İnsanlığın 20. yüzyılda yaşadığı iki dünya savaşı Bertolt Brecht'in yaşamını çok etkilemiştir. Bunu sadece tiyatro eserlerinde değil, şiirlerinde de görmek mümkündür. Sorunlar içindeki topluma seslenirken çok inandığı akılcılığı elden bırakmaz. Nazi Almanyası'nda Hitler ve çevresinin Almanya'yı ele geçirmeye başladığını sezen tiyotro adamı 1933 yılında ülkesini terk eder.
O günlerde Berlin'de büyük tiyatro adamı Max Reinhardt'ın yanında oyun yazarı olarak ünlenmeye başlamıştı. Almanya'yı terk etmesinin ardından yıllarını Avusturya, Fransa, İsviçre, Danimarka, İsveç ve Finlandiya'da geçirir. Savaş yıllarında, 1941'de Amerika Birleşik Devletleri'ne yerleşmeye karar verir. 1947'ye kadar bu ülkede kalan Bertolt Brecht en önemli yapıtlarını 'sürgün'de gerçekleştirir. Savaş bitiminde İsviçre üzerinden 1948'de tekrar Almanya'ya döner. İki yıl sonra da tiyatro oyuncusu ve yöneticisi eşi Helene Weigel'le Berlin'de ünlü "Berliner Ensemble”yi kurar. Bu yıllarda Bertolt Brecht dünyaca ününe kavuşur.

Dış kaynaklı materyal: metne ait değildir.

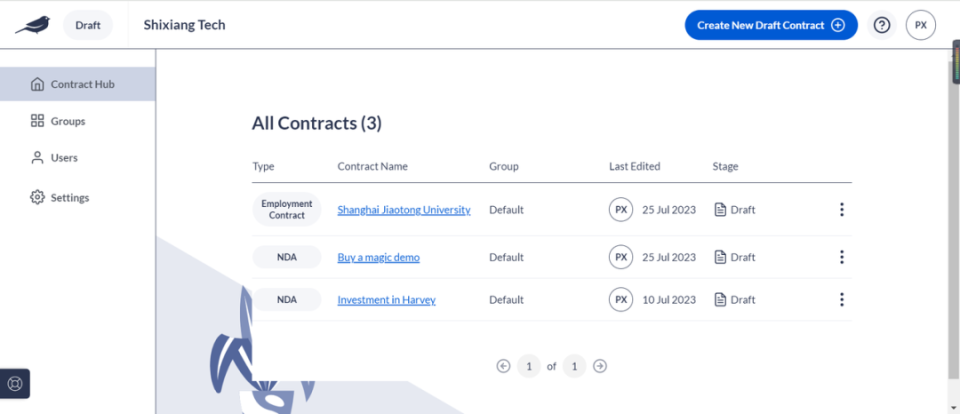Open options menu for Shanghai Jiaotong University

pos(841,210)

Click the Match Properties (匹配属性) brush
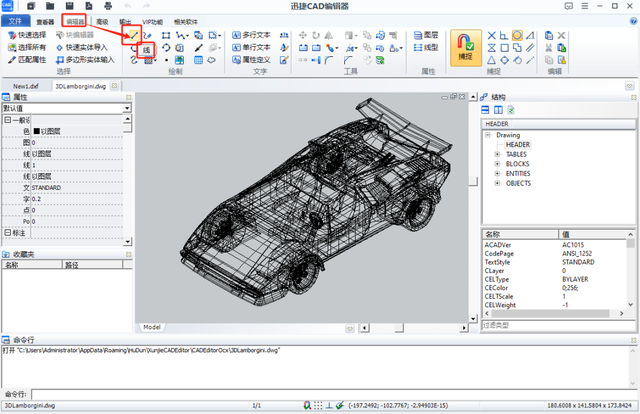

"Arkamdan yazın, Brecht rahatsız edici biriydi!”
Zeki, eklileyici, yerine göre de tartışmaktan kaçınmayan biri olduğunu anekdotlarından oluşan "Gerçeği Söylemenin Tehlikesi” kitabında görüyoruz. Brecht'in tiyatro, bilim, basın, otomobiller, aristokrat komünistler üzerine gülümseten ve düşündüren görüşleri anekdotlarında yaşanıyor.
Brecht'ten öğretici, eğlendirici kısa öykücükler anlamlarını ve önemlerini hiçbir zaman yitirmeyecek yapıtlar. Büyük nasyonalist parti Almanya'da otoriteyi ele geçirdikten kısa süre sonra Bay B.'nin üzerlerine gazyağı dökülen kitapları alanlarda yakıldı.
Bay B. az önce bavullarını toplayıp yurtdışına kaçmıştı. Eşiyle Avusturya başkentine geldiğinde ahlak filozofu Karl K. şöyle konuşmuştu: "Fareler batmakta olan gemiye bindi.”
20. yüzyıl Alman tiyatrosunun en önemli ve etkileyici tiyatro adamı ve lirik şairinin daha okul yıllarında yazılı çalışmalarında Goethe'den alıntılar yaptığı bilinir. Öğretmenlerinin bütün Goethe sözlerini tanımadığına inandığı için de kimi çalışmasında kendi görüşlerini kullanırdı. Gerçekten de öğretmenleri bunu fark etmez, öğrenci Bertolt'un Goethe'den alıntı yaptığına inanırdı.
Bir toplantıda tartışılıyordu: Son yıllarda filme ve tiyatroya olan ilgi sürekli artmaktaydı. Bu görevin altından kalkabilecek yetenekte yeterli rejisör var mıydı? Bunlar kimler olabilirdi? Bay B. bir an düşündükten sonra şöyle konuştu: "Dünyada bunu başarabilecek iki rejisör vardır. Bunlardan biri Chaplin'dir.”
14 Ağustos 1956'da Doğu Berlin'de gözlerini bu dünyaya kapattığında 58 yaşındaydı. Ölümünden kısa süre önce yanına çağırdığı papaz ve yazar Karl Kleinschmidt'e şunları söyler: "Arkamdan yazın, Brecht rahatsız edici biriydi! Bu, ölümümden sonra da değişmeyecek!” Sosyalist-devrimci tiyatro adamı haklı çıktı.